We observe that GrBAL is comparable to MB across the board, which means that our approach is unnecessary for mastering training tasks, but that using it is also not detrimental.

Real Robot Video

Simulated Robot Results

Performance (fast adaptation and generalization):

In this series of experiments in simulation, we demonstrate that our approaches are highly responsive to novel situations and that they adapt quickly. In particular, fast adaptation (F.A.) is required to achieve high return on the half-cheetah disabled joint (HC Dis. F.A.), ant crippled leg (Ant Crip. F.A.), and half-cheetah pier (HC Pier) tasks. For the first two tasks, we disabled body parts in the middle of a rollout. In the third, the pier was composed of short segments of different buoyancy.

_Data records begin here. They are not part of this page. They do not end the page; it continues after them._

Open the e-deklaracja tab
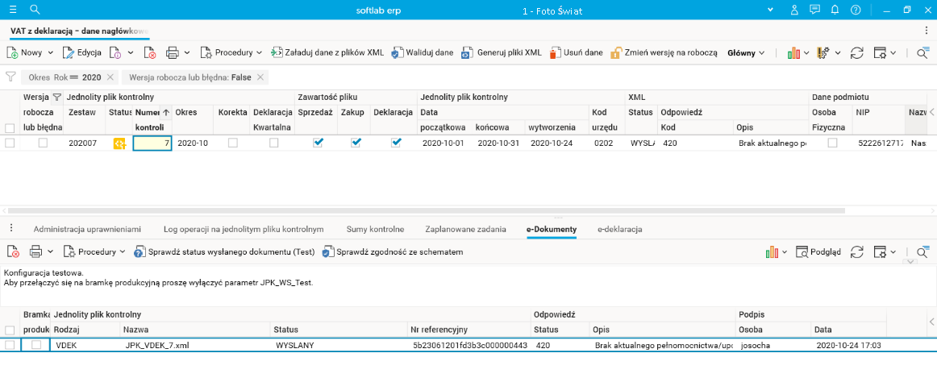 [619, 230]
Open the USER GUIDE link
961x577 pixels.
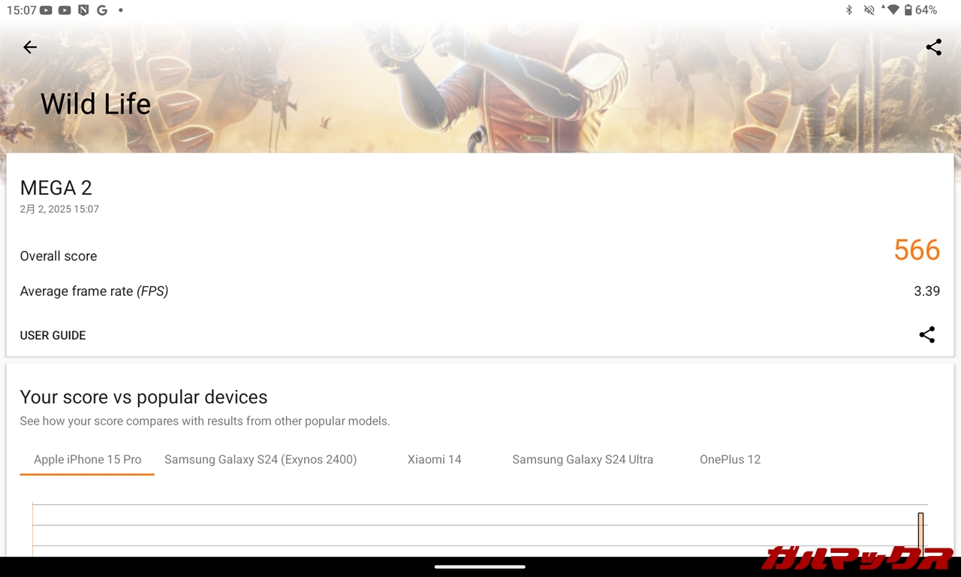[x=53, y=335]
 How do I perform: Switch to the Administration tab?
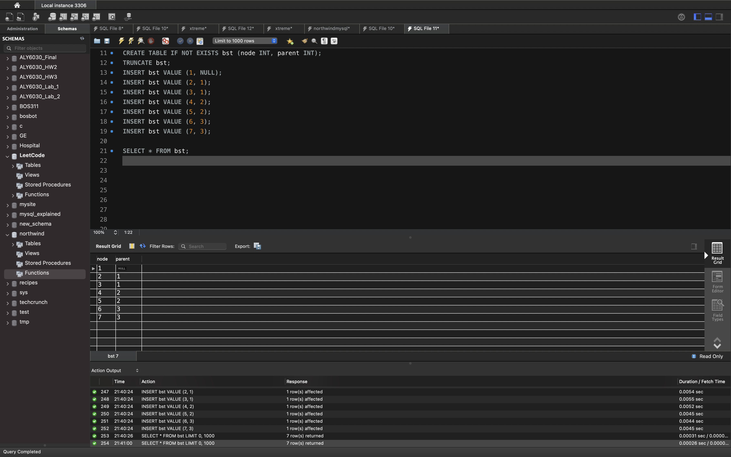coord(22,29)
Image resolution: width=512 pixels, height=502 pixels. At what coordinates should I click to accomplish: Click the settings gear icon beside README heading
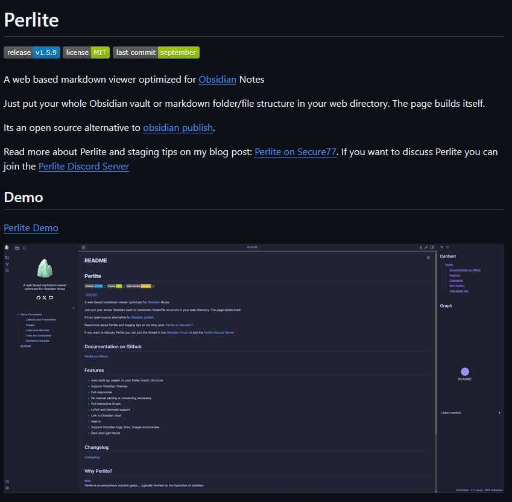(x=428, y=258)
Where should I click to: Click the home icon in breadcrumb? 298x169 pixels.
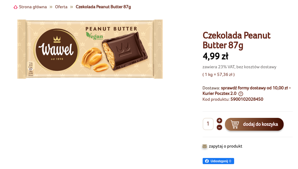(x=15, y=7)
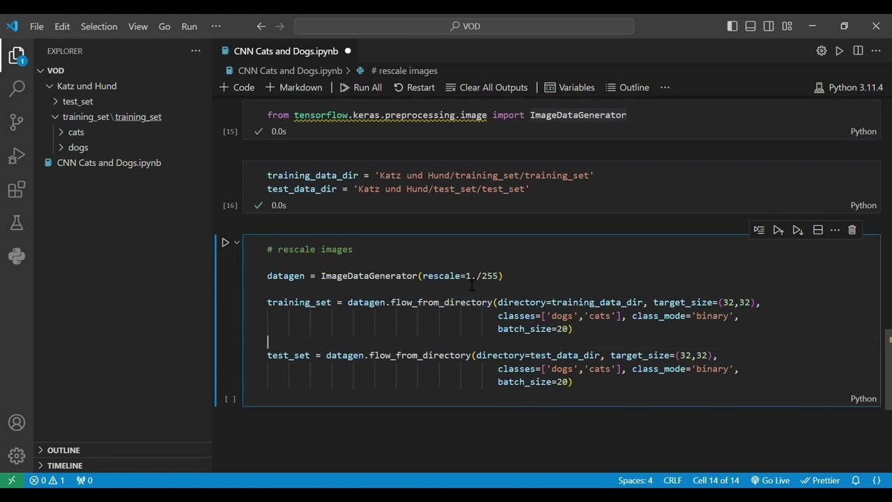The height and width of the screenshot is (502, 892).
Task: Open the Extensions view
Action: 17,190
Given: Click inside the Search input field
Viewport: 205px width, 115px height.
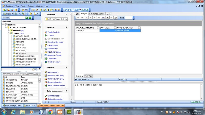Looking at the screenshot, I should [x=18, y=18].
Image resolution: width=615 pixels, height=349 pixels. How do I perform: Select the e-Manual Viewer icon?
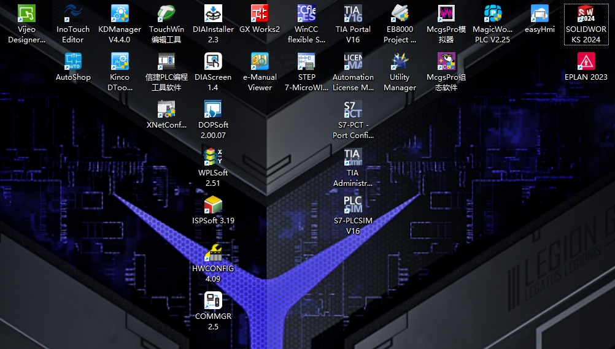tap(260, 61)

Further, we show the ability of our methods to generalize to unseen scenarios with the half-cheetah disabled joint (HC Dis. Gen.), ant crippled joint (Ant Crip. Gen.), and half-cheetah sloped terrain (HC Hill) tasks. This time, for the body failure tasks, we cripple a particular leg/joint which was not crippled in the training set. In the sloped terrain task, the half-cheetah traversed slopes much steeper than those encountered during training.

For all tasks, our two approaches either dominated or were comparable. In some scenarios, the normalized return for all approaches (except maybe TRPO) were similar. This may be because the task was not challenging enough to distinguish the performances. As a specific example, the crippled ant generalization task (Ant. Crip. Gen.) saw nearly equivalent returns, but the ant is nearly still a stable structure without a leg.

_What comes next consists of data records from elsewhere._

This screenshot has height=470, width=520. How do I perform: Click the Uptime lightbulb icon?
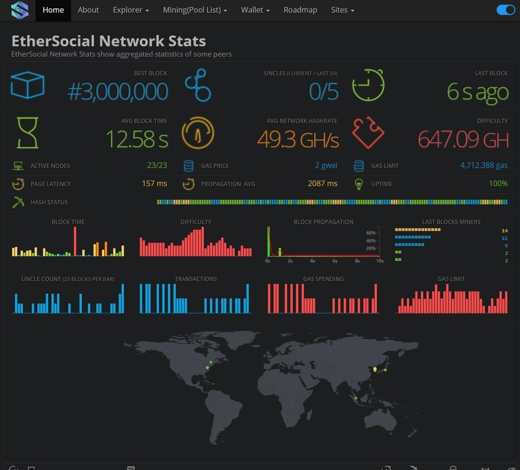click(359, 184)
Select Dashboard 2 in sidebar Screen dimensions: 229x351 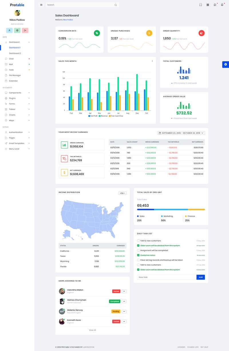click(x=15, y=53)
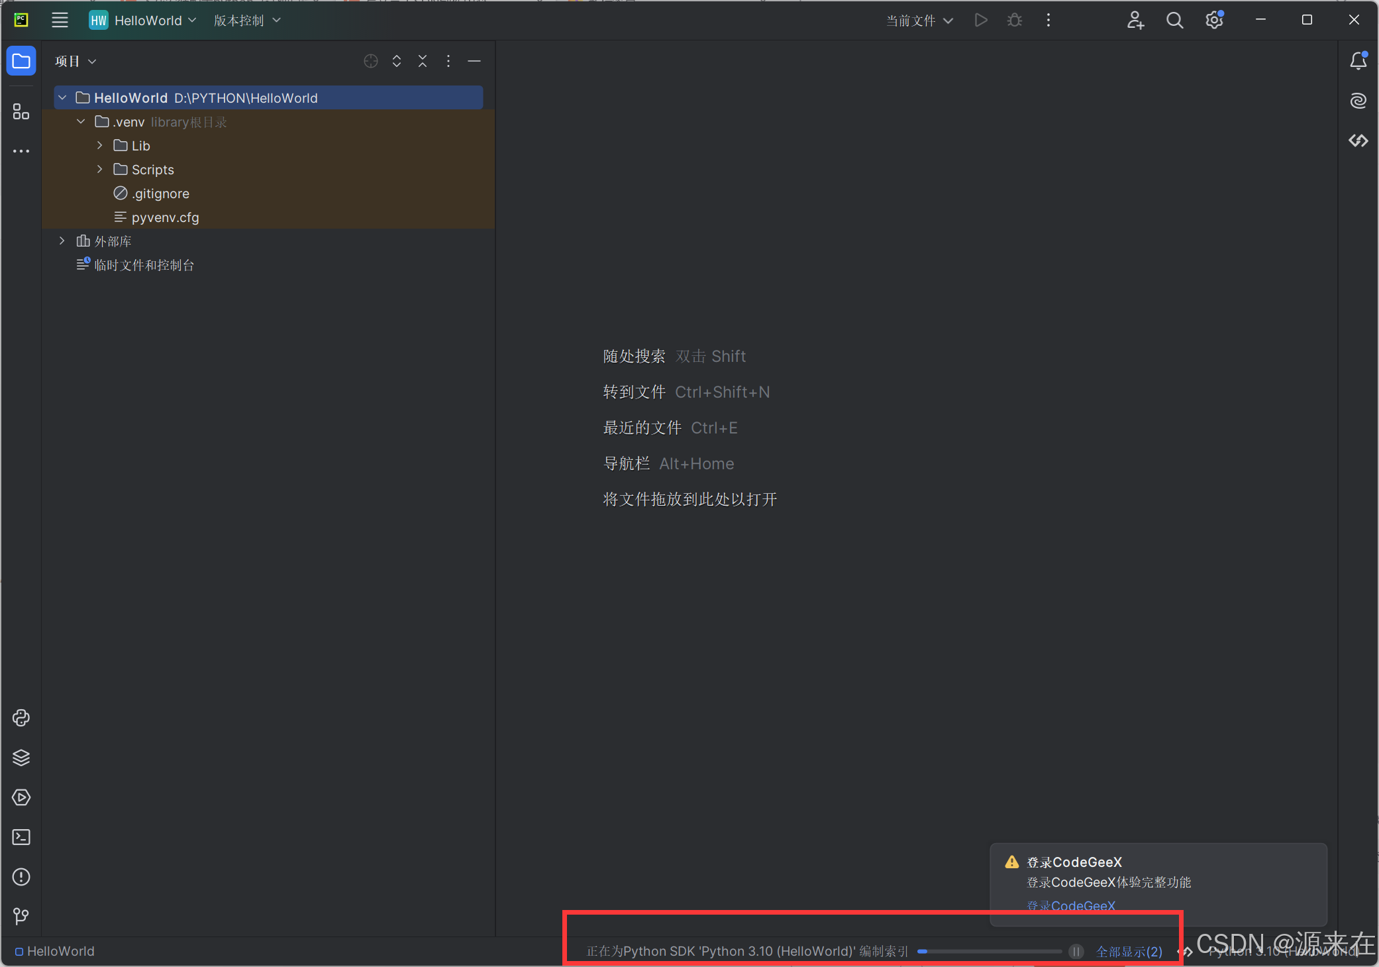Collapse the .venv folder node
Image resolution: width=1379 pixels, height=967 pixels.
pos(81,121)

Note: the returns are normalized so that the MB oracle achieves a return of 1.

Sample Efficiency

We trained a state-of-the-art model-free meta-RL method (MAML-RL) and a model-free method (TRPO) until convergence, using the equivalent of about two days of real-world experience. (Note: the dotted line indicates average return at convergence.) We then trained GrBAL and ReBAL on 1/1000 of this quantity of data and plotted the average returns.

We observe that our approaches are either superior or equivalent to the model-free agent trained with 1000x more data. Our approach falls behind the asymptotic performance of the model-free meta-RL method. However, in some domains, performance can be willingly compromised for sample-efficiency.

Simulated Robot Videos

Half-cheetah Pier

Each block moves up and down when stepped on, and the changes in the dynamics are rapidly changing, due to each block having different damping and friction properties. The half-cheetah is meta-trained by varying these block properties, and tested on a specific (randomly-selected) configuration of block properties.

Ant Cripple Leg

For each meta-training rollout, we randomly sample a leg on a quadrupedal robot and disable it. Disabling a leg unexpected drastically changes the dynamics. We evaluate the performance crippling a leg from outside the training distribution.

Half-cheetah Sloped Terrain

During meta-training, we choose terrain of varying gentle upward and downward slopes.

In this task, it is especially important to incorporate past experience into the model, since the cheetah has no means of directly observing the incline. We evaluate performance on a hill that goes up and down.